Stored data:

BEGIN

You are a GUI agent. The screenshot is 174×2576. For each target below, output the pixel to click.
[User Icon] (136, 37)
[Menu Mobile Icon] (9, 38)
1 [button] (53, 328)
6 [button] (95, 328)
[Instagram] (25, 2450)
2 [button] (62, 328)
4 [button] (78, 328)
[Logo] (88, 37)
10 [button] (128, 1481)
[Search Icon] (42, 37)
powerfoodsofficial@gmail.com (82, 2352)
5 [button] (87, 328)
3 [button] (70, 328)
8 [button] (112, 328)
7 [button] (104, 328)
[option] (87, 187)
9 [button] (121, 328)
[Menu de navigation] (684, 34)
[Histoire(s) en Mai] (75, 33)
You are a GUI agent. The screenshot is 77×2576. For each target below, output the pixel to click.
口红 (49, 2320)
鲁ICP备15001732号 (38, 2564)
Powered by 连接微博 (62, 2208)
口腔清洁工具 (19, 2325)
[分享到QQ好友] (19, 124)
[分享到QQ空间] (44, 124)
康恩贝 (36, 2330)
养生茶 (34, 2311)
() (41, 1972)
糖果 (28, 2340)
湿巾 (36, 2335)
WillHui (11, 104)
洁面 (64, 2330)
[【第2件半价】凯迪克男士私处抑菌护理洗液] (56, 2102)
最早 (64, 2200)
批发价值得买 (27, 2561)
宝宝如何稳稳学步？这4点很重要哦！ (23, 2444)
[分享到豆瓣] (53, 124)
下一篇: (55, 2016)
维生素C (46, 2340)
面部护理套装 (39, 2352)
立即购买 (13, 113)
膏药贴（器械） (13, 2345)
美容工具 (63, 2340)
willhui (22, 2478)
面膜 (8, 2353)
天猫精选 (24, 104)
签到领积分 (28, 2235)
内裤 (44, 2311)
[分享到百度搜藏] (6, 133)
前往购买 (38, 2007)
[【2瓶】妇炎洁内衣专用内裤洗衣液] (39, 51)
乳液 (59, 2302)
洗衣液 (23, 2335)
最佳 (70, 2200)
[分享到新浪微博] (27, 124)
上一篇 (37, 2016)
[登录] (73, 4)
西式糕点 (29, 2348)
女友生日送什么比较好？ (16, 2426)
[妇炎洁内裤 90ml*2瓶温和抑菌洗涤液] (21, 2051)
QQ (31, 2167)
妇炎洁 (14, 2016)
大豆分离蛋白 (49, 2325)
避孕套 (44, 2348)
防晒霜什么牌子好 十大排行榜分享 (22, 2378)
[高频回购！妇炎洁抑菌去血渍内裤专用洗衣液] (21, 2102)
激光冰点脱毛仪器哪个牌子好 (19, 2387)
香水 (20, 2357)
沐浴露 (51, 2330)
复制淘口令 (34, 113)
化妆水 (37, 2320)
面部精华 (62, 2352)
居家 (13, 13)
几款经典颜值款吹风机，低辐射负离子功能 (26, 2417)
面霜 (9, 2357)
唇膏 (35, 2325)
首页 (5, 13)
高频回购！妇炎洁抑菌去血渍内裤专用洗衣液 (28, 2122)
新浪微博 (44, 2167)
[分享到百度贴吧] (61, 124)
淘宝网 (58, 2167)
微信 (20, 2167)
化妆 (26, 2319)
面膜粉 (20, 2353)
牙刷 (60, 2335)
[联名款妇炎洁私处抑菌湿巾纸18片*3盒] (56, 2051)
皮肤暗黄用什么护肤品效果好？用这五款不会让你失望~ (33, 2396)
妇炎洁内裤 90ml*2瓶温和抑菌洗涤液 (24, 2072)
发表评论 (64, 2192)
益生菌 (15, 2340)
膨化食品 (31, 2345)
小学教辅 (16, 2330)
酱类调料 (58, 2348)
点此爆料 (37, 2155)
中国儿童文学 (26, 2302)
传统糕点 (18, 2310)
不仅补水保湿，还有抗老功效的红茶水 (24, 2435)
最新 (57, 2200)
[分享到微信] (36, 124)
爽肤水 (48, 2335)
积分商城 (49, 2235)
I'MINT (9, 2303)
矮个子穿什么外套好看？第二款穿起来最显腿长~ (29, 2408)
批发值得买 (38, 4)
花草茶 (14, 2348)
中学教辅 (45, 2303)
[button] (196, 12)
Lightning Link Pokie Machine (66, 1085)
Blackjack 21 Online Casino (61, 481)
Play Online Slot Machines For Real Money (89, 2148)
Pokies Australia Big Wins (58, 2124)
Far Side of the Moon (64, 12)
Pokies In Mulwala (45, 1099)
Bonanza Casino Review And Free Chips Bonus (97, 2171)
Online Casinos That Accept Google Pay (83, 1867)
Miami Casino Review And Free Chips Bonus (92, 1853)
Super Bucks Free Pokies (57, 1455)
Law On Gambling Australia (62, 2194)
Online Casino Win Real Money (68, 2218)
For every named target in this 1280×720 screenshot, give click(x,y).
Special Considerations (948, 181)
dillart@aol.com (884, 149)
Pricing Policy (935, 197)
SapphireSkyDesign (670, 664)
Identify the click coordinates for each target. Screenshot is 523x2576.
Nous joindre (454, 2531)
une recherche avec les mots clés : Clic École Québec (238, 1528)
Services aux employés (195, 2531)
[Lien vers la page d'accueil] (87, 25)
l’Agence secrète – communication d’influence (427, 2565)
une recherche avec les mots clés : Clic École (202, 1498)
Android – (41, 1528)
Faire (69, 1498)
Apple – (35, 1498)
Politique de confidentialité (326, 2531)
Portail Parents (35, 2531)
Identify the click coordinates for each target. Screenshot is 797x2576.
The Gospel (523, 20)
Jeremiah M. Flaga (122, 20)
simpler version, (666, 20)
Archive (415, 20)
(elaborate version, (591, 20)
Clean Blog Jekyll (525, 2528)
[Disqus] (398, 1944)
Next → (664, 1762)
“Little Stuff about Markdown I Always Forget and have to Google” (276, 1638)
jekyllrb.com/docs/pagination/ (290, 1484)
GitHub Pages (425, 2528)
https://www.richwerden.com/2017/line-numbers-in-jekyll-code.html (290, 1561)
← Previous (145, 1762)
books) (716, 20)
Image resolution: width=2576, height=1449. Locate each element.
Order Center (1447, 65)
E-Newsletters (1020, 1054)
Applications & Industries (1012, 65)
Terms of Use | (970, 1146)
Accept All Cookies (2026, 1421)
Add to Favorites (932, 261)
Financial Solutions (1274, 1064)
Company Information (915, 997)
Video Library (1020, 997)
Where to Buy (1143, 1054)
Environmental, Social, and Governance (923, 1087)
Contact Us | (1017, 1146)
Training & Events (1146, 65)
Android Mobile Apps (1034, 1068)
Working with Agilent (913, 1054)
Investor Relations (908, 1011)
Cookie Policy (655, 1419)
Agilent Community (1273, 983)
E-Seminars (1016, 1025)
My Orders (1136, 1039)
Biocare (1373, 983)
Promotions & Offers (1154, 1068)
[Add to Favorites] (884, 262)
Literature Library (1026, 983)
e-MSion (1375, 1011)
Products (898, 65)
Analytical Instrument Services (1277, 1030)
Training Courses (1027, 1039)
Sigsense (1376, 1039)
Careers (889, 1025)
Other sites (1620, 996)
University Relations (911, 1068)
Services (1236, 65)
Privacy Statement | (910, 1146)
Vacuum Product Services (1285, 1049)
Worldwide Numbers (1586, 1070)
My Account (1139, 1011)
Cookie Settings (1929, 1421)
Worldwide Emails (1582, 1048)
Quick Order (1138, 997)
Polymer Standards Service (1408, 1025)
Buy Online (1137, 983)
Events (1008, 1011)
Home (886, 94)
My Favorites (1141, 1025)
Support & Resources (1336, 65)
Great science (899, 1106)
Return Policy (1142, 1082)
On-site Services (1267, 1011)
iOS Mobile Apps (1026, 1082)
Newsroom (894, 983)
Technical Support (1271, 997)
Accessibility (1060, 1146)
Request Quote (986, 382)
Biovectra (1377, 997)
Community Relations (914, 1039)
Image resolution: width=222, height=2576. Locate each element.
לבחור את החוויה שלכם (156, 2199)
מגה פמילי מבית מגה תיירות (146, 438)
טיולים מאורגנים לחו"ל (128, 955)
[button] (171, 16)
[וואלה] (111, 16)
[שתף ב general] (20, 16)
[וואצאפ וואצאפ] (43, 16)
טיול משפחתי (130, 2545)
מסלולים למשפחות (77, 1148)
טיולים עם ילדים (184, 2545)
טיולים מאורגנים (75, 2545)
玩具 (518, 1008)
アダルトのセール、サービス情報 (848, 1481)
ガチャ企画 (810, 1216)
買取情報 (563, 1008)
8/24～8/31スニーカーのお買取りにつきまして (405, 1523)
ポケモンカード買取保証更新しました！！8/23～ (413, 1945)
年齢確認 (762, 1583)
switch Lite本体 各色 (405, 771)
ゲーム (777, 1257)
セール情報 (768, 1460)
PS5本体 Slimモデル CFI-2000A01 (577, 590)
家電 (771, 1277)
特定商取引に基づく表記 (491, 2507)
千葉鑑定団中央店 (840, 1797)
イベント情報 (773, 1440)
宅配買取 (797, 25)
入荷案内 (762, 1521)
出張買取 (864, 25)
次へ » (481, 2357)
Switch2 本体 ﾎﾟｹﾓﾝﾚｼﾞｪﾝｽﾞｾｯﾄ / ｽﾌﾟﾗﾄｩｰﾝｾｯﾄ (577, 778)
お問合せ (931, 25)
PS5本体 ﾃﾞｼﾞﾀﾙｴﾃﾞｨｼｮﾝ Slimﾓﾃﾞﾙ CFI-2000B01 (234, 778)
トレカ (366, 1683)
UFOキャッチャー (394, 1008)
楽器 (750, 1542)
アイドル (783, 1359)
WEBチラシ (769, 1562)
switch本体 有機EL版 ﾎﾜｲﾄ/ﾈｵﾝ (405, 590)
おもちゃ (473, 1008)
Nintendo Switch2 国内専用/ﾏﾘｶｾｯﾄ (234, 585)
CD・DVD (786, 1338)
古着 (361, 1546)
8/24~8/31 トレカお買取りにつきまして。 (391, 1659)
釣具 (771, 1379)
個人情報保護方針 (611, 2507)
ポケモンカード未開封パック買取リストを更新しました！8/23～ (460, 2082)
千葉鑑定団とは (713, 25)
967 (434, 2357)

END

▶ PROBLEM DETAILS
Copy out the entries above exactly as given, starting at the top and ending with the line containing "[Histoire(s) en Mai] (75, 33)"; include both and nothing more.

▶ SOLUTION TO THIS EXERCISE
You are a GUI agent. The screenshot is 174×2576. For each target below, output the pixel to click.
[User Icon] (136, 37)
[Menu Mobile Icon] (9, 38)
1 [button] (53, 328)
6 [button] (95, 328)
[Instagram] (25, 2450)
2 [button] (62, 328)
4 [button] (78, 328)
[Logo] (88, 37)
10 [button] (128, 1481)
[Search Icon] (42, 37)
powerfoodsofficial@gmail.com (82, 2352)
5 [button] (87, 328)
3 [button] (70, 328)
8 [button] (112, 328)
7 [button] (104, 328)
[option] (87, 187)
9 [button] (121, 328)
[Menu de navigation] (684, 34)
[Histoire(s) en Mai] (75, 33)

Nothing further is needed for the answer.